■ Pointing rows for screenshots and pages:
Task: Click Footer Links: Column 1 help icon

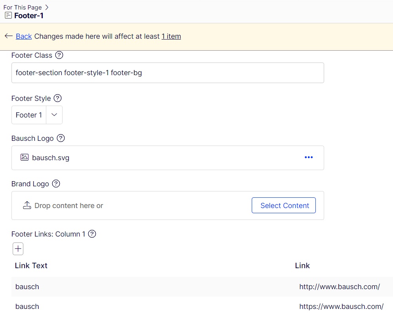Action: tap(92, 234)
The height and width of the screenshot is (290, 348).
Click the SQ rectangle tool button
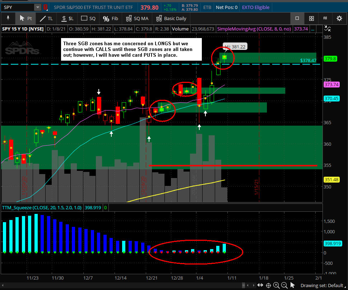coord(88,18)
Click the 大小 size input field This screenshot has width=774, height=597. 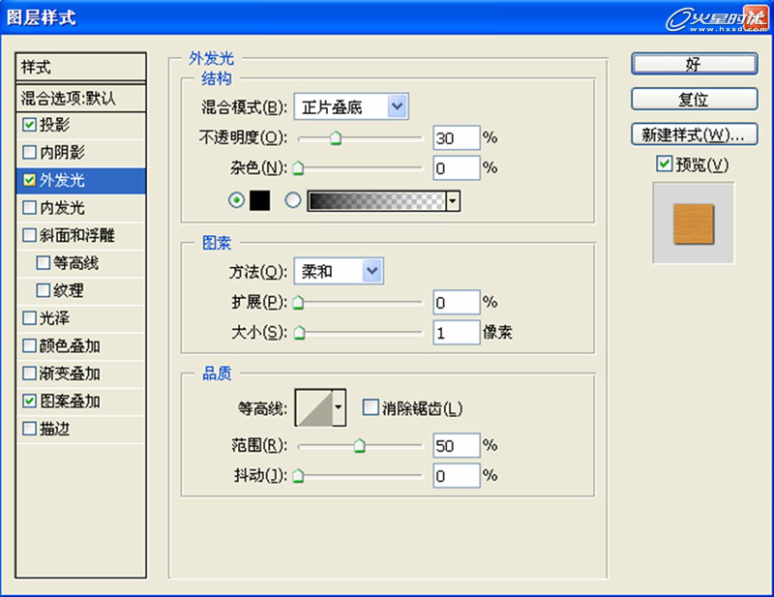point(456,333)
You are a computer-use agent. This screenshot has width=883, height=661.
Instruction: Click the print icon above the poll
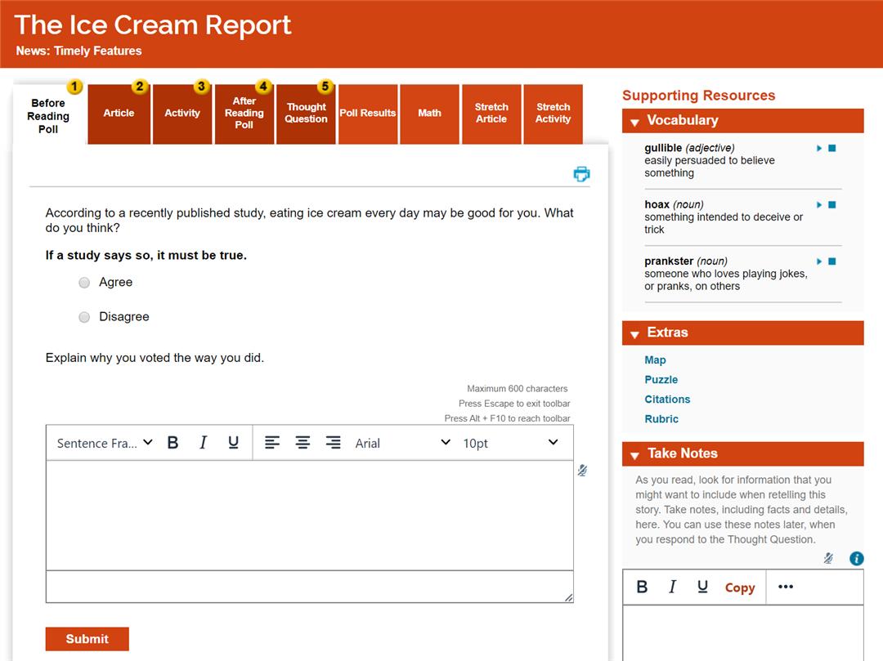click(581, 174)
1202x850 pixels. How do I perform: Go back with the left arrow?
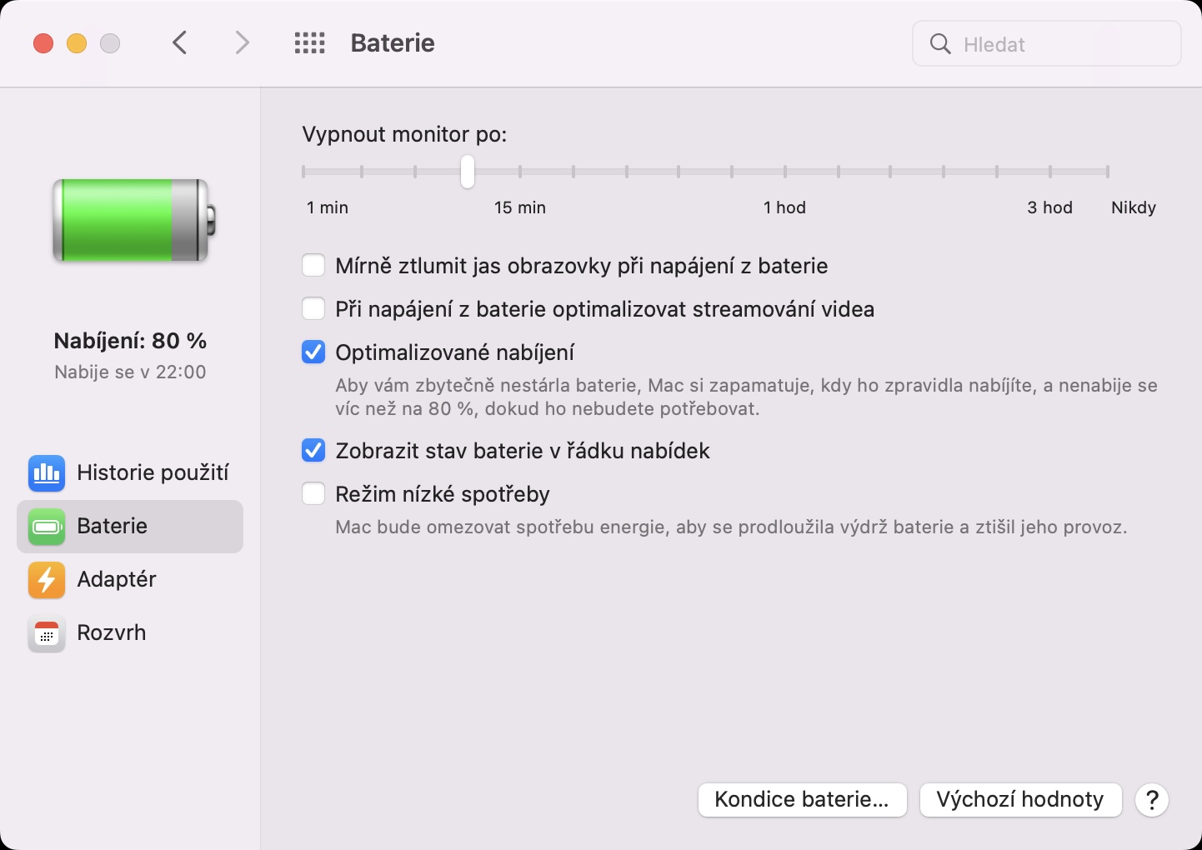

■ TASK TO COMPLETE:
List each line of the rows above that contains the string "icon".

■ IN RESPONSE:
Task: Click Footer Links: Column 1 help icon
Instruction: Click the print icon above the poll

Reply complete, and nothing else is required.